Source text:
- - - - -

Meanwhile, an unseen stalker is killing and butchering people in the woods. The audience is led to believe that the weird bloody boy is some sort of supernatural killer, similar to Jason Voorhees or Michael Myers.
It is revealed near the end of the movie that the dead across the world are rising up and seeking revenge on the people who killed them. These dead manifest as blood-covered humans that seek out and kill their original killers. If a killer has more than one victim, all the victims merge into a single composite being. The blood-covered boy is one such being, made up of 6 people from the community who were killed by the stalker some time before. He is going around reading people's minds to learn the identity of his killer.
The killer stalker turns out to be a local older woman, who has been murdering people in the community for some time. Her family was killed when the local dam broke, and in revenge she has been killing everyone involved with the dam, as well as their families. The bloody boy eventually tracks her down and kills her, just as she is about to kill Jack.
As the bloody boy walks away through the woods, he is suddenly attacked and killed by another bloody creature, this one much larger and more demonic-looking. The identity of the second blood creature is never explicitly revealed, but from the creature's appearance it is implied to be the old woman from earlier.

- - - - -

Data entries:
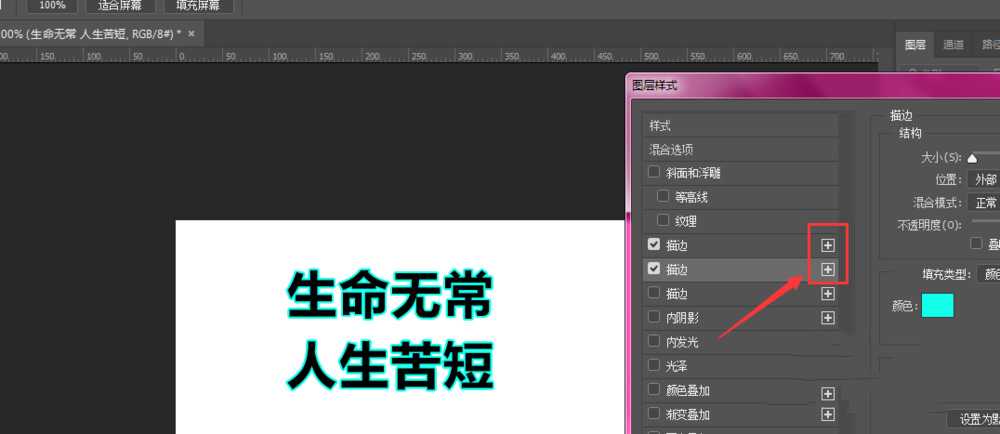Image resolution: width=1000 pixels, height=434 pixels.
Task: Select the 混合选项 entry in styles list
Action: point(671,149)
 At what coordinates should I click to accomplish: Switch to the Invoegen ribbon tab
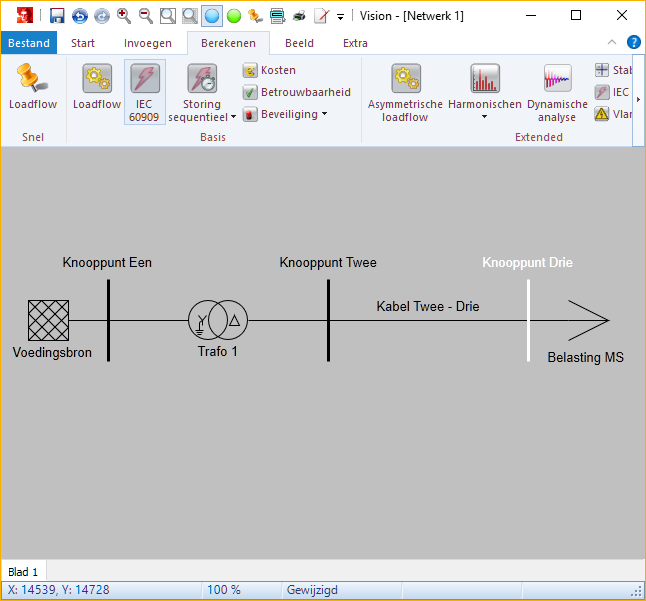(x=147, y=43)
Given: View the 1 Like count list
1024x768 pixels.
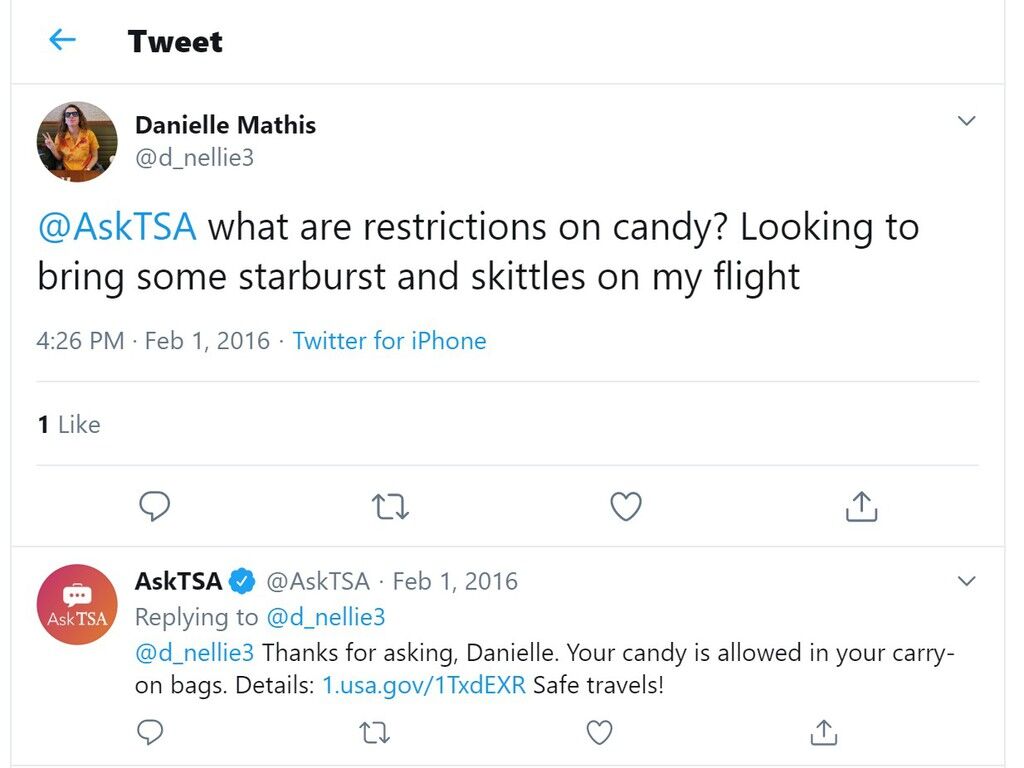Looking at the screenshot, I should click(x=69, y=424).
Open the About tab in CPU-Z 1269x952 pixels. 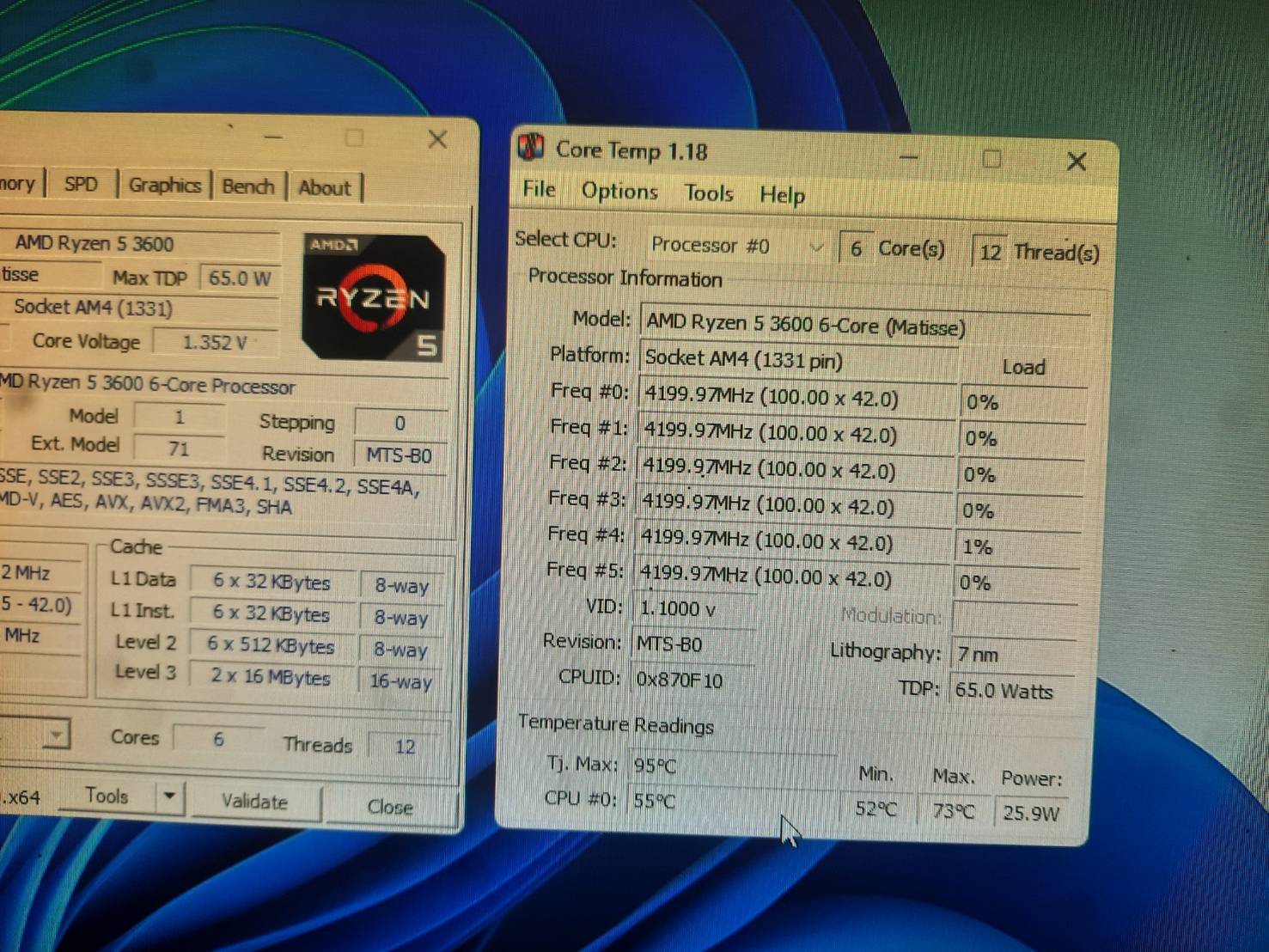325,187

- - - - -

Goals:
1 – Answer these from the plot summary:
(a) How many people make up the blood-covered boy?
(b) What happened to the older woman's family?
(c) Whom is the older woman about to kill when the bloody boy kills her?
2 – Write out the part of the plot summary starting at "The killer stalker" and ending at "woman from earlier.", word for word.
The rows aren't needed for what comes next.

In response:
1 –
(a) Six people from the community.
(b) They were killed when the local dam broke.
(c) Jack.

2 –
The killer stalker turns out to be a local older woman, who has been murdering people in the community for some time. Her family was killed when the local dam broke, and in revenge she has been killing everyone involved with the dam, as well as their families. The bloody boy eventually tracks her down and kills her, just as she is about to kill Jack.
As the bloody boy walks away through the woods, he is suddenly attacked and killed by another bloody creature, this one much larger and more demonic-looking. The identity of the second blood creature is never explicitly revealed, but from the creature's appearance it is implied to be the old woman from earlier.